Trump having done his part to create this wholly unjustified mess, the scene now shifts to Capitol Hill. The Congress that detested the Iran agreement from the first now has 60 days to put pre-pact sanctions back in place. But Trump gave legislators an alternative. He asked them Friday to enact legislation that would establish trip wires that would invalidate the deal. If Iran develops and deploys ballistic missiles, if it declines to accept Washington’s demand to extend the agreement’s terms indefinitely, or if it achieves the capacity to build a nuclear bomb within 12 months, the United States could renounce the agreement and reimpose the sanctions that were in place prior to the signing of the accord.
There is nothing good in any of this. If Congress stops short of restoring the sanctions discarded two years ago—and a failure of nerve is quite possible—the Joint Comprehensive Plan of Action, as the nuclear accord is titled, will merely sail on with a gaping hole in its bow. If it does put sanctions back in place, the deal as negotiated and signed will be dead. If it gives the president the new conditions he wants, it will further intensify tensions already evident between the United States and a very great deal of the globe.

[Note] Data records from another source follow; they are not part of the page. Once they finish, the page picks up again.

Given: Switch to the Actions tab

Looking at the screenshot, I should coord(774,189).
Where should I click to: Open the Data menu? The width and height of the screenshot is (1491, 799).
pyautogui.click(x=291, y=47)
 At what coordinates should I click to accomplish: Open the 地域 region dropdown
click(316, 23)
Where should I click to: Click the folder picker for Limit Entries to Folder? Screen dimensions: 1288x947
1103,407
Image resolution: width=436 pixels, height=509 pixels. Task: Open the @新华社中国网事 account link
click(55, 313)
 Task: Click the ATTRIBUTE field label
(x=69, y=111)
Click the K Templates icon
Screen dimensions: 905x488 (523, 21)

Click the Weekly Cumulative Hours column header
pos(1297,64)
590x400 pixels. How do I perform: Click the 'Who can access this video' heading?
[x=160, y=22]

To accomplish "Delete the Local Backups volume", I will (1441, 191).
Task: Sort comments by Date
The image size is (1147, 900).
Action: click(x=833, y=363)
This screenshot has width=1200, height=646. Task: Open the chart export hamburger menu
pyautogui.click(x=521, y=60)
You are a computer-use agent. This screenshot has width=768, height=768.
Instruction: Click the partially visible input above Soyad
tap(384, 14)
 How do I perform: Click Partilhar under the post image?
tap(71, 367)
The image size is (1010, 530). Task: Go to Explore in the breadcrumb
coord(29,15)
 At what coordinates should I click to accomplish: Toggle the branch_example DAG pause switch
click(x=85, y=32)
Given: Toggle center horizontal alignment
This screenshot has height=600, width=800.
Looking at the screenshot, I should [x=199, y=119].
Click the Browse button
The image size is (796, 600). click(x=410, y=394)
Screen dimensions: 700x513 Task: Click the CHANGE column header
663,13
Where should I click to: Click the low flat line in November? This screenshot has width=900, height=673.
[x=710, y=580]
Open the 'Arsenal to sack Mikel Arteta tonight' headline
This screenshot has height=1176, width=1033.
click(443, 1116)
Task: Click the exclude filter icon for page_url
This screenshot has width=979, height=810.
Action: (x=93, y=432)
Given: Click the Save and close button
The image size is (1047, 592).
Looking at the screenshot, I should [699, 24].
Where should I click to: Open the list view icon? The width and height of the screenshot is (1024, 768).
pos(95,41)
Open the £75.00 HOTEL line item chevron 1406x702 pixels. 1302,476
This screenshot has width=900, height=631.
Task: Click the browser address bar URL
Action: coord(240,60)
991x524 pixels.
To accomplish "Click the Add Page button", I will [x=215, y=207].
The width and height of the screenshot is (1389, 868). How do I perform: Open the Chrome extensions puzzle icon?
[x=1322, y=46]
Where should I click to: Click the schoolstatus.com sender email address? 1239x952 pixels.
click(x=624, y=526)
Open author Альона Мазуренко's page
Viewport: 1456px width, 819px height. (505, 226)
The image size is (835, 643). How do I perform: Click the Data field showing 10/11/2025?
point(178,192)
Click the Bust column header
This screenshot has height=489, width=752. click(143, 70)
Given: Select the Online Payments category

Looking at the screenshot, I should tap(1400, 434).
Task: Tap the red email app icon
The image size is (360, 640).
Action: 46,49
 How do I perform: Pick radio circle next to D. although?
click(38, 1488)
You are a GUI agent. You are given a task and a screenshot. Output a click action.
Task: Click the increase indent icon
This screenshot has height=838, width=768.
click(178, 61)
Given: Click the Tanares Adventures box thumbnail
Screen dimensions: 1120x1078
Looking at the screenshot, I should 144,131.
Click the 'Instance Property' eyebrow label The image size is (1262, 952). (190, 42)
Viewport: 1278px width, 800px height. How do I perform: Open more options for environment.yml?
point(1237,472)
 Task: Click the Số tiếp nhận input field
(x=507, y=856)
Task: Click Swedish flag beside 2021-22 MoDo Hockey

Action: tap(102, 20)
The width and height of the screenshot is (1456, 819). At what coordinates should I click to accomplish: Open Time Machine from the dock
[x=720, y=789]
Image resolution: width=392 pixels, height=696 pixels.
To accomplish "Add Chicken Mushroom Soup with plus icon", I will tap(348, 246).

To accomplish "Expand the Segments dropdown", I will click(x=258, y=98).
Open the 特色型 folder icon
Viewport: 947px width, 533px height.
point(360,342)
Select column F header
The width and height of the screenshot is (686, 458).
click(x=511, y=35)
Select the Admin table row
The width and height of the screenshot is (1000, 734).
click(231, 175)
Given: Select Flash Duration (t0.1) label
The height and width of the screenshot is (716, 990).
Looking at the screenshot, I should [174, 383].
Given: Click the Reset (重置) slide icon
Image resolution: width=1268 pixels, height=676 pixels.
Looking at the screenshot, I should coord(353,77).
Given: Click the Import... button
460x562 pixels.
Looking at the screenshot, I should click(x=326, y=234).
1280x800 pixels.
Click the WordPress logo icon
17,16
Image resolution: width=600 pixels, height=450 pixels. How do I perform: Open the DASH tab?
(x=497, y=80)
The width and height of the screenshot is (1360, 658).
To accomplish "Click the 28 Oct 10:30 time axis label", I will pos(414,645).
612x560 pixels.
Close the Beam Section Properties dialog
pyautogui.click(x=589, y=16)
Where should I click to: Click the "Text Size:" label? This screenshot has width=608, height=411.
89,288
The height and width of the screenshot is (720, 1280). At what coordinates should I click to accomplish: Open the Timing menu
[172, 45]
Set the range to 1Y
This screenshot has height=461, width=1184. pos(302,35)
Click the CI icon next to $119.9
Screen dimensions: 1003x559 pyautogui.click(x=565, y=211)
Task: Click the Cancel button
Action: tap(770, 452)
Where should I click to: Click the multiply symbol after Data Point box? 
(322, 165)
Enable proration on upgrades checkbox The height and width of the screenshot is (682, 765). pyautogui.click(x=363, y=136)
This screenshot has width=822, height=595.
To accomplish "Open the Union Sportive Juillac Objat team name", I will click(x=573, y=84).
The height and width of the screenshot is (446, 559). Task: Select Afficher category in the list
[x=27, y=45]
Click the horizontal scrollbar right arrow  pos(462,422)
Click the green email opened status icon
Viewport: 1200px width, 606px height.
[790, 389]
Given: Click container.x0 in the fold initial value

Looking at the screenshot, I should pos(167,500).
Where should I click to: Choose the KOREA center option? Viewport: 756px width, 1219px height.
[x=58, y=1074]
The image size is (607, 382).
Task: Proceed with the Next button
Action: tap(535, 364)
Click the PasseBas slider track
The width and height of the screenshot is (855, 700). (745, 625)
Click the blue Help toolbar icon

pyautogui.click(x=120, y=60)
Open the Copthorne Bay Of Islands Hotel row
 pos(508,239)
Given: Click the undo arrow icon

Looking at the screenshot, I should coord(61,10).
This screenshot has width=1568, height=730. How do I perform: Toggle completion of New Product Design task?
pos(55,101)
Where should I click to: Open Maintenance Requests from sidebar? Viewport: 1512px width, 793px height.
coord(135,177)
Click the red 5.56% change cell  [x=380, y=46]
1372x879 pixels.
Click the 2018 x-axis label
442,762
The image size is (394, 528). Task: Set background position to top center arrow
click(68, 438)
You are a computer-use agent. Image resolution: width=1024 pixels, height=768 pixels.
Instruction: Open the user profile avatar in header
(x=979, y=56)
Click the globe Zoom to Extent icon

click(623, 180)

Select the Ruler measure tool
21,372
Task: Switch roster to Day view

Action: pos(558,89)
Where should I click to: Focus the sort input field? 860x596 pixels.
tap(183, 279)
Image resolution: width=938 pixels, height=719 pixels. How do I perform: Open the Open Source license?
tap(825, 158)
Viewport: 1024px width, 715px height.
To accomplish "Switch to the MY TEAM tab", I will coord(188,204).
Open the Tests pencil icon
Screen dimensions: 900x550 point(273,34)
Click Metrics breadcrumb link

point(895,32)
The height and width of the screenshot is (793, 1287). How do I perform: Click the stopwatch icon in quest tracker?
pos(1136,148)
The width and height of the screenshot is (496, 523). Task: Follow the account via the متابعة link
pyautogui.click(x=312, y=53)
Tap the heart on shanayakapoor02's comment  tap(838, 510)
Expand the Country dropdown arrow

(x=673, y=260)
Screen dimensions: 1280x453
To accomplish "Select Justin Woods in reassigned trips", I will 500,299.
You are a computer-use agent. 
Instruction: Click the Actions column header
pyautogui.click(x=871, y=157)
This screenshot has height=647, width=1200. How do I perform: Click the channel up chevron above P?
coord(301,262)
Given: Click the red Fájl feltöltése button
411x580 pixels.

Instantly, we enter a state of confusion—which, in my read, is just fine with the Trump White House. There is no sound read yet as to what Congress will decide over the next two months. No one has said who will have a hand in shaping the legal language, should Congress settle on Trump’s proposal for “trigger points.” Hassan Rouhani, the reformist president who set nuclear negotiations in motion when he addressed the UN General Assembly four years ago, took to national television to declare that “no amendment whatsoever” can be considered. But he did not indicate what Tehran’s next move would be. Britain, France, Germany, and Russia—all among the accord’s signatories—came out vigorously opposed to Trump’s move. Federica Mogherini, the European Union’s foreign secretary, asserted that the agreement “is and will continue to be in place.” Should those who negotiated jointly with Iran as the “P5+1” group hold to the agreement without the United States, it would be the best outcome possible as of Friday. But it is not yet certain what the other signatories will do.
There are a few things going on here that are perfectly plain, however, and it is important to note them:
This is a big moment in several dimensions. Most obviously, decertification will heighten the hostility that has prevailed in relations between Washington and Tehran since 1979—and since the 2015 agreement, indeed. Trump just threw mud on the admirably multilateral diplomatic effort that produced the accord and demonstrated anew Washington’s abiding propensity toward unilateralism. Large as these matters are, there is something larger to see in this move. This is at bottom an act of desperation that will cost the United States dearly. Washington has lost in Syria, if you have not noticed. In the course of this loss, the long-standing web of alliances Washington has maintained in the Middle East—source of more disorder and suffering than one wants to think about—has begun to unravel. We will have to see, but there is reason to think we are watching history’s page turn. Viewed in this context, Trump’s desire to pick a new fight with Iran is a lunge to salvage an order that other nations—Iran among them—are already superseding. This endeavor will not succeed—a very fine thing. Eyes downcast, the world is watching.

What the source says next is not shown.